= George Whichcote =

General George Whichcote (1794 – 26 August 1891) was a senior officer in the British Army.

He was born the fourth son of Thomas Whichcote, 5th Baronet of Aswarby Park, Lincolnshire. After attending Rugby School he enlisted as a volunteer in the 52nd (Oxfordshire) Regiment of Foot and received a commission as an ensign in 1811.

That same year he sailed on HMS Pompee to join the British army in the Spanish peninsula, where his regiment, together with the 43rd and the 95th regiments, formed the Light Division.
After taking part in the Battle of Sabugal in April and in the Battle of El Bodón in September he assisted in the siege of Ciudad Rodrigo and the Battle of Badajoz in 1812. Made a lieutenant in July he was present at the battles of Battle of Salamanca and Vittoria, where the 52nd carried the village of Magarita. He took part with his regiment in the combats in the Pyrenees in July and August, the Battle of Vera in October, the Battle of Nivelle in November, the Battle of the Nive in December, the Battle of Orthes in February, 1814 and the fighting at Tarbes in March. At the final Battle of Toulouse in April, he was the first man in the British army to enter the town when, having observed the French retreat when in command of an advanced picket, he pressed on to take possession of the town. At the end of the war the regiment was put on garrison duty at Castelsarrasin on the Garonne, and afterwards was sent to Ireland.

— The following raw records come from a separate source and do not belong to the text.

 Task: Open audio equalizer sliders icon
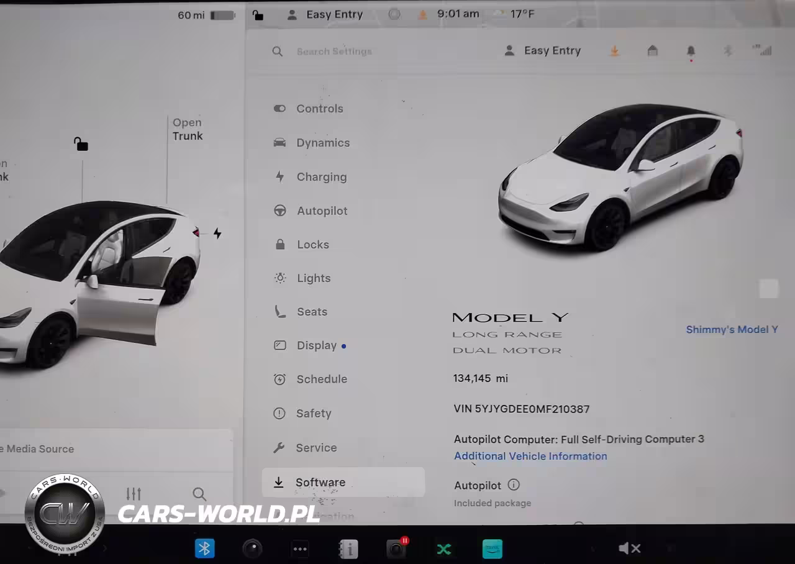pos(134,494)
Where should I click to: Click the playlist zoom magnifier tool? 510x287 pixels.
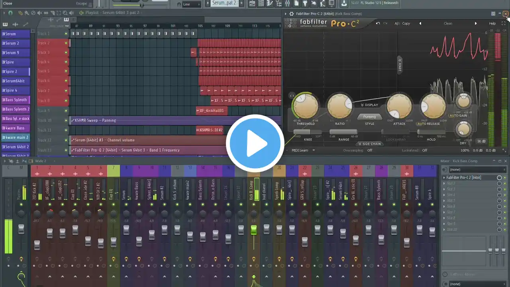[65, 13]
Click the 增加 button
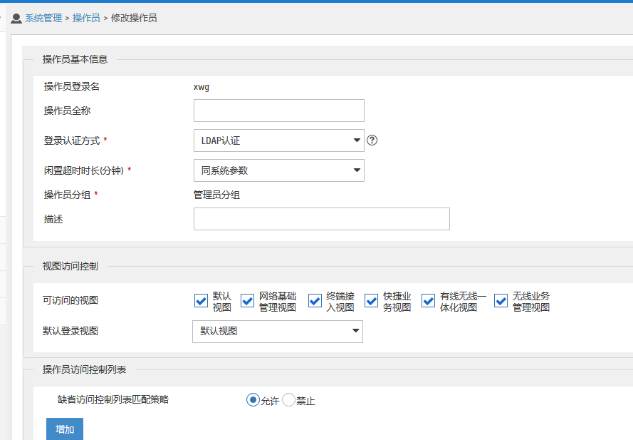The height and width of the screenshot is (440, 633). tap(65, 429)
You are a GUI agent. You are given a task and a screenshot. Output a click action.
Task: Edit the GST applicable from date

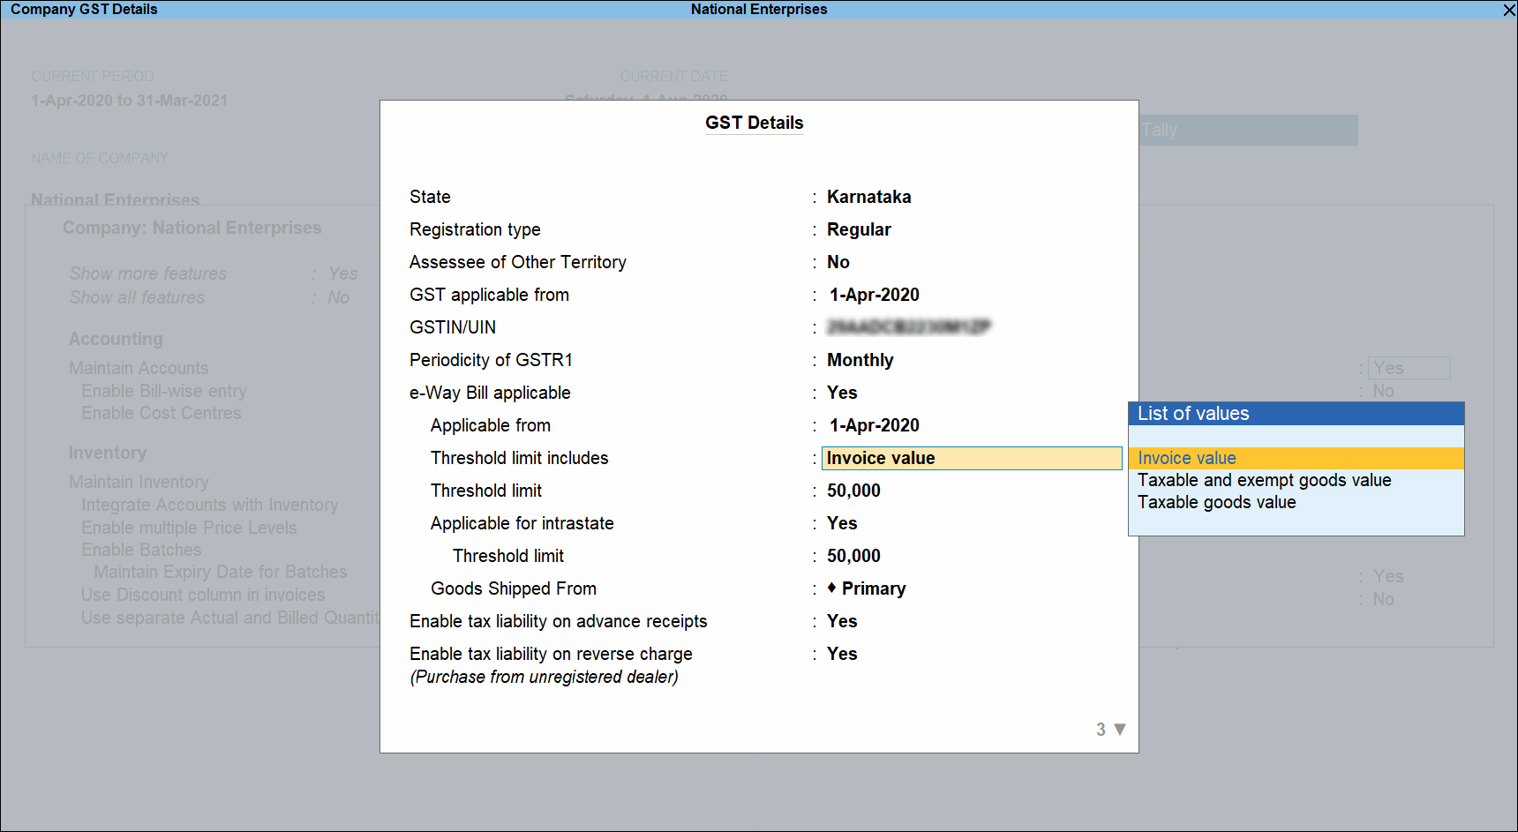[874, 295]
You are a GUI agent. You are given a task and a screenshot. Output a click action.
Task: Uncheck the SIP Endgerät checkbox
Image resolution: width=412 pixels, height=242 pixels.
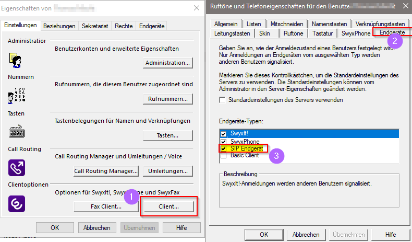point(224,148)
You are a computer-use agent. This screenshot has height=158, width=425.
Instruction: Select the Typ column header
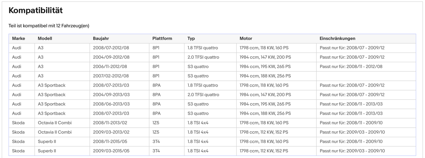point(191,38)
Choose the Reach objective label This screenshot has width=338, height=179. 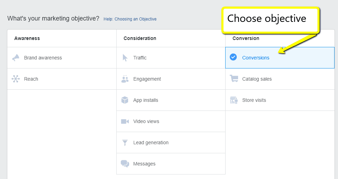coord(31,79)
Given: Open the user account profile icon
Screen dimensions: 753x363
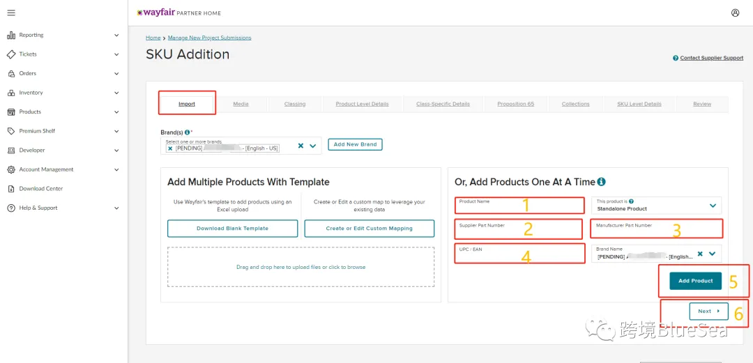Looking at the screenshot, I should click(736, 13).
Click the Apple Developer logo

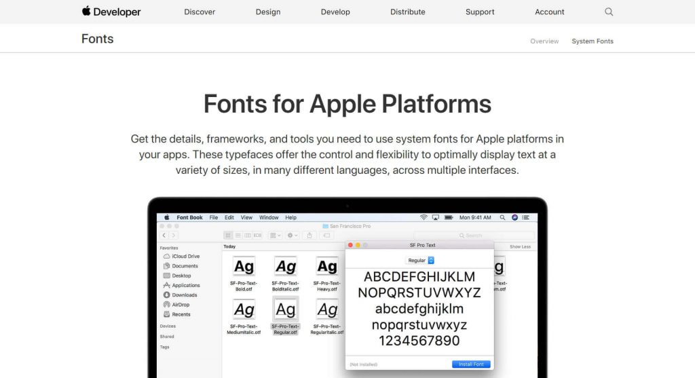click(111, 12)
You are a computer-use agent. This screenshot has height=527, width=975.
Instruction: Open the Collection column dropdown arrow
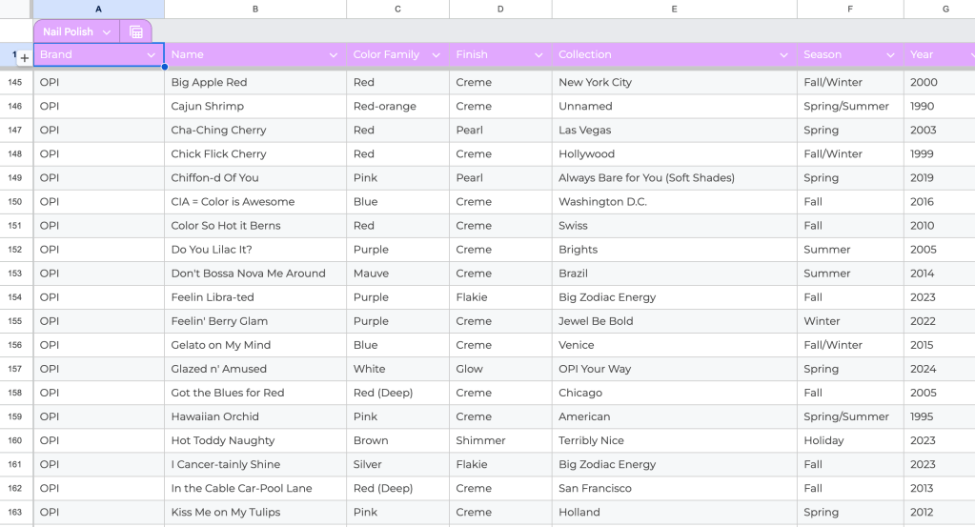(x=784, y=55)
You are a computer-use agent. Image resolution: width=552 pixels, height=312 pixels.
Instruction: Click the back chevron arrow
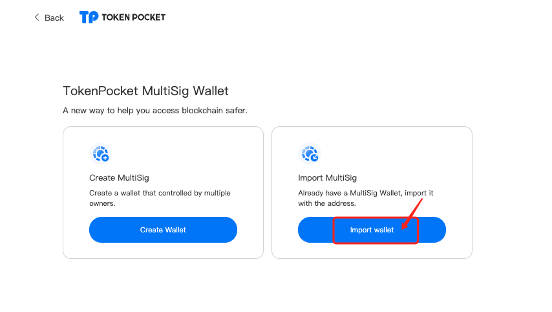[x=37, y=17]
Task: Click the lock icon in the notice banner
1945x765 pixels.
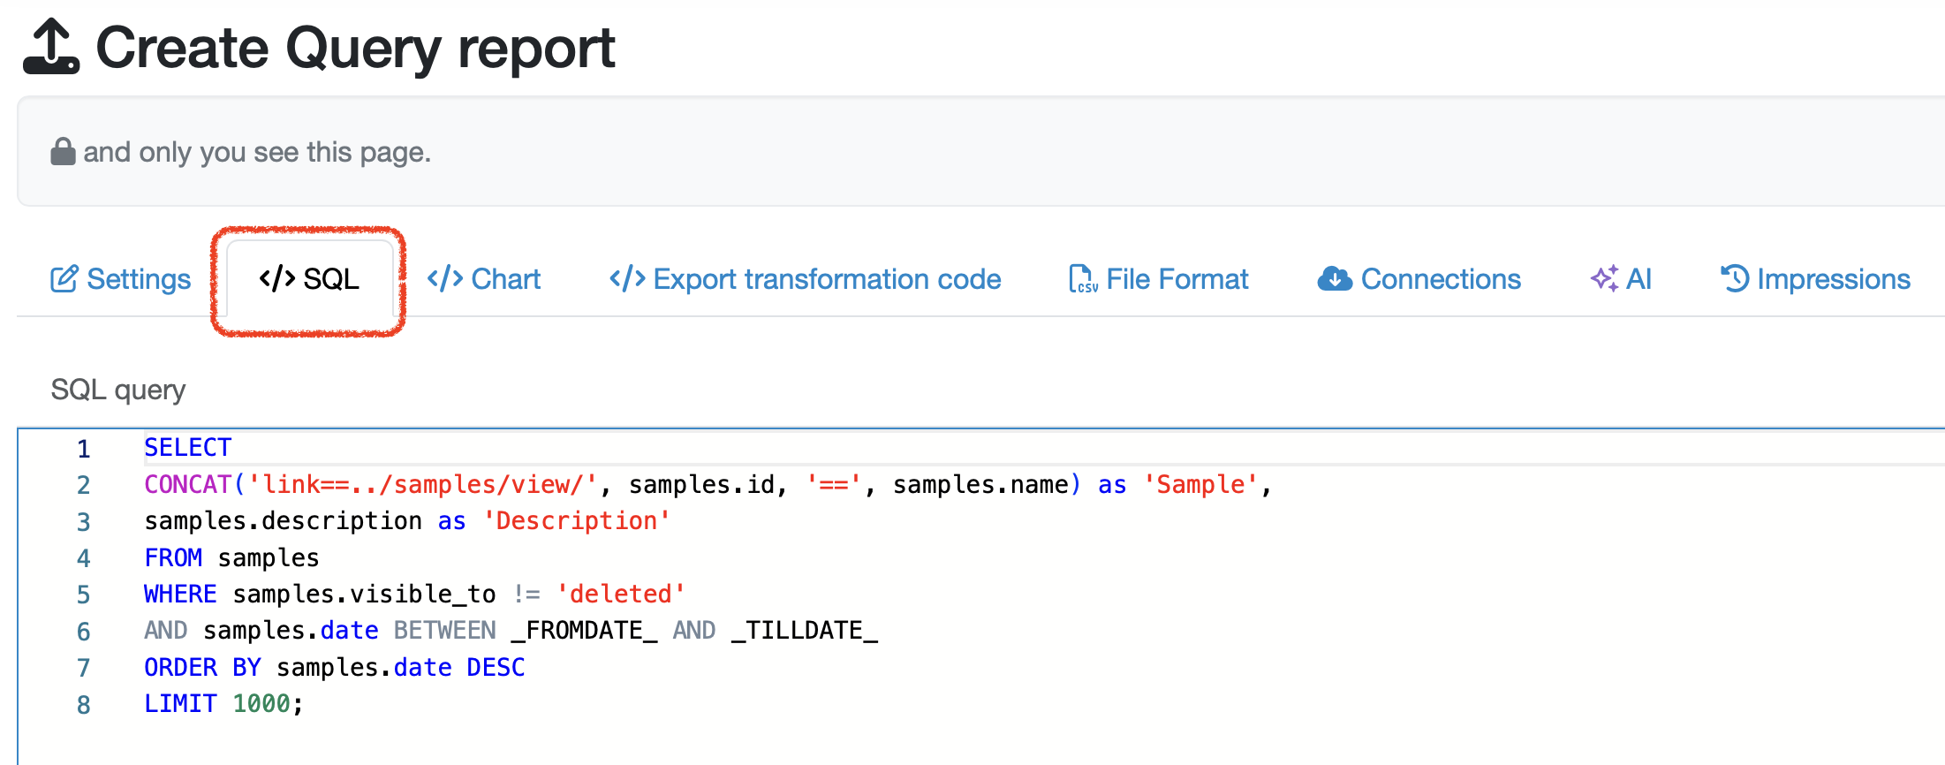Action: coord(63,152)
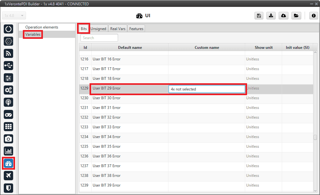The height and width of the screenshot is (195, 320).
Task: Open the 1x 4.8 version dropdown
Action: 14,16
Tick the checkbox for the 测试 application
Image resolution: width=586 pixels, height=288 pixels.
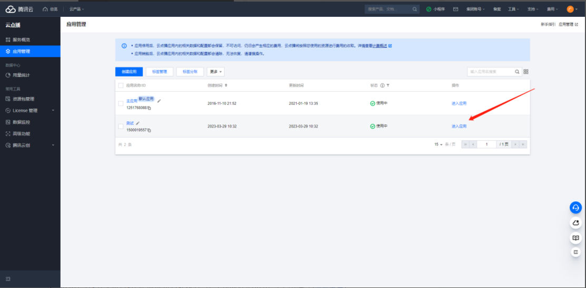pyautogui.click(x=121, y=126)
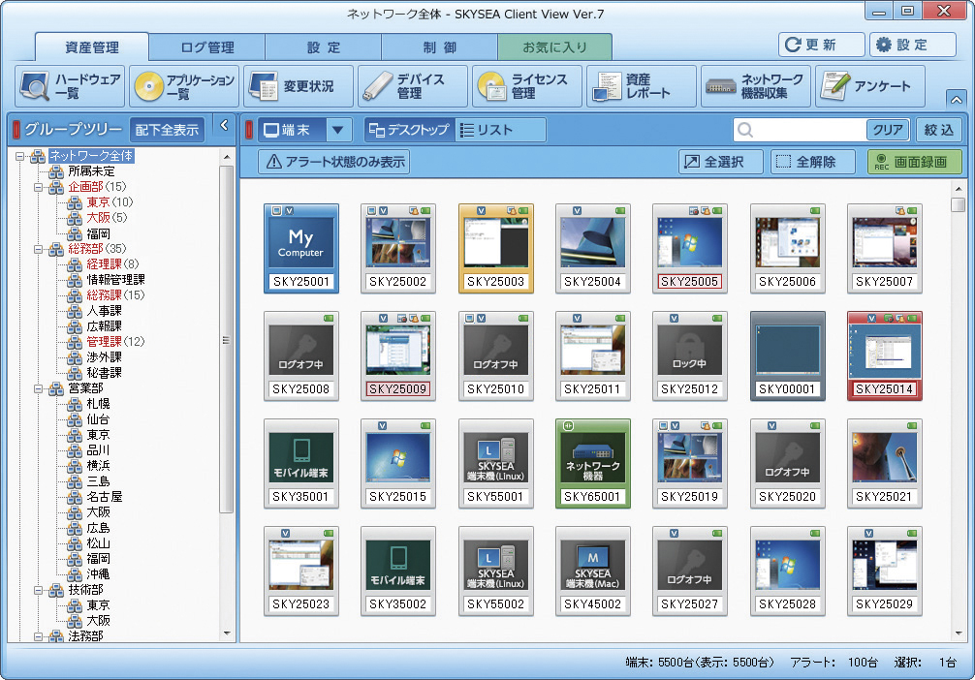
Task: Open the アンケート survey tool
Action: pos(869,86)
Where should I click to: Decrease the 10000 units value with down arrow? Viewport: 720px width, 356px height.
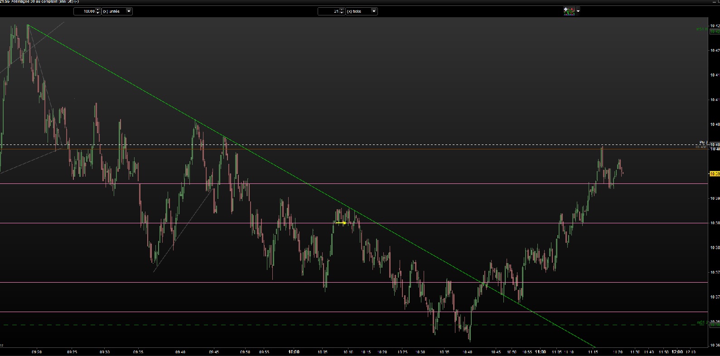[98, 13]
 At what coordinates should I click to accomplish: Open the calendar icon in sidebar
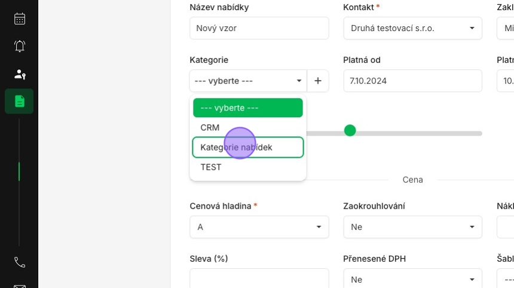pos(20,19)
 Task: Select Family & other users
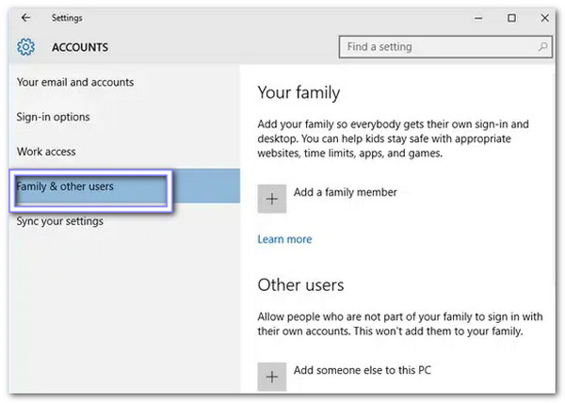[66, 186]
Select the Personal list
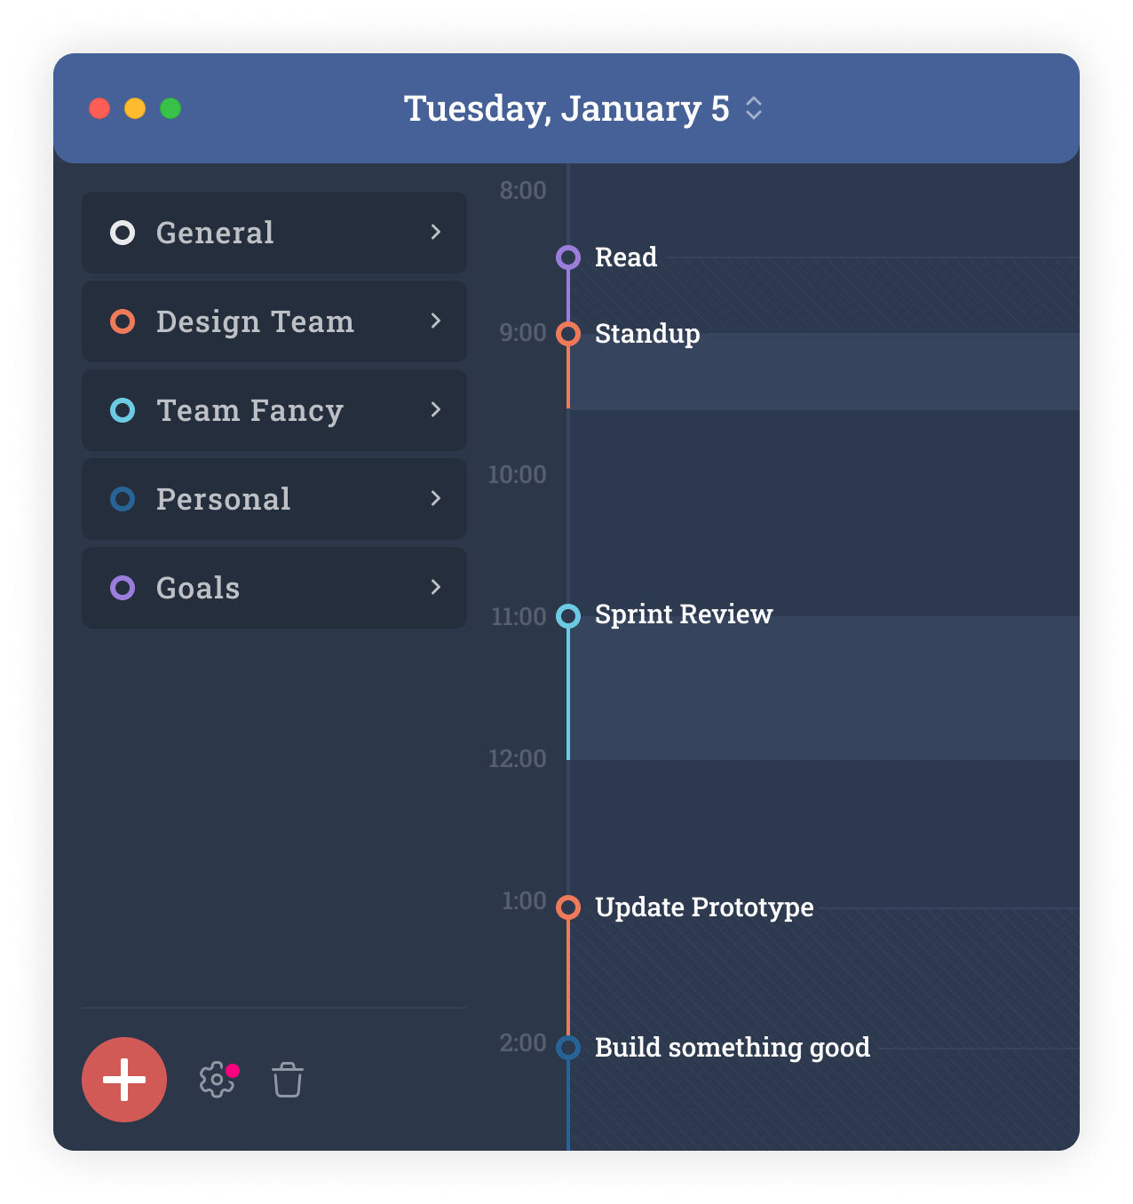 (224, 499)
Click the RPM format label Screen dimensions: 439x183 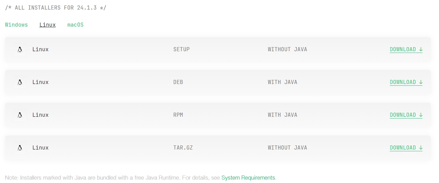(x=178, y=115)
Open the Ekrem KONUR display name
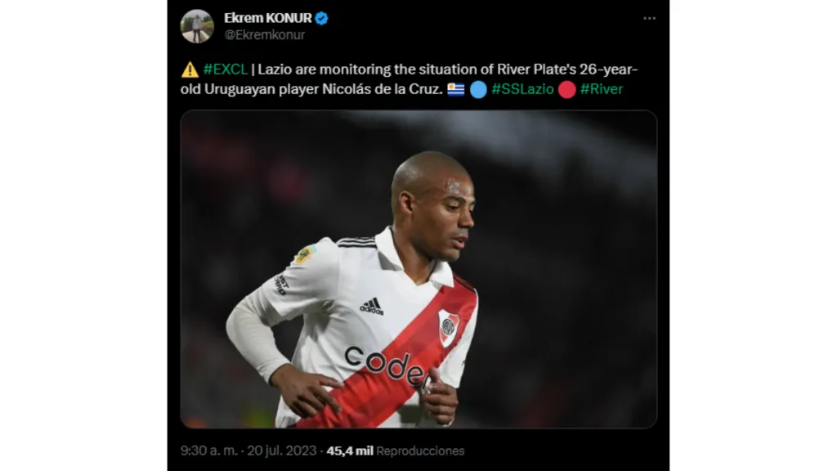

Whichcote then took part in the Battle of Waterloo, where the 52nd completed the rout of the Imperial Guard. When the 52nd was afterwards ordered to Botany Bay, Whichcote exchanged into the Buffs. In 1818 he was promoted captain, and in 1822 exchanged into the 4th Dragoon Guards, where was made major in 1825, lieutenant-colonel in 1838, and colonel in 1851. In 1825 he was placed on half-pay and made major-general, promoted to lieutenant-general in 1864, and full general on 5 December 1871.

He died on 26 August 1891 at Meriden, near Coventry, where he had resided since retiring from active service, and was buried in St Laurence's churchyard there on 31 August, one of the two surviving officers of the English army who had been present at Waterloo. In 1842 he had married Charlotte Sophia, the daughter of Philip Monckton. They had no children.